▶ _WHAT TO DO_
Put the following listing into a numbered list, omitting any blank lines.

┌──

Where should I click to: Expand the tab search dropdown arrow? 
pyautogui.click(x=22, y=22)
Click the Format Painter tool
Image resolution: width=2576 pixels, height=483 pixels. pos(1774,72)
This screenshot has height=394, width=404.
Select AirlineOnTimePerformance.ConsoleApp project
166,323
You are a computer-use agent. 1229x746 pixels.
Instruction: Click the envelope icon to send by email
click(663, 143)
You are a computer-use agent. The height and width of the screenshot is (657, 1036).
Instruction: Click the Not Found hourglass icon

└──

▶ _SOLUTION FOR THIS TASK_
1. Where should I click to: Expand the tab search dropdown arrow? 
2. pyautogui.click(x=22, y=22)
3. Click the Format Painter tool
4. Image resolution: width=2576 pixels, height=483 pixels. pos(1774,72)
5. This screenshot has height=394, width=404.
6. Select AirlineOnTimePerformance.ConsoleApp project
7. 166,323
8. You are a computer-use agent. 1229x746 pixels.
9. Instruction: Click the envelope icon to send by email
10. click(663, 143)
11. You are a computer-use agent. The height and width of the screenshot is (657, 1036).
12. Instruction: Click the Not Found hourglass icon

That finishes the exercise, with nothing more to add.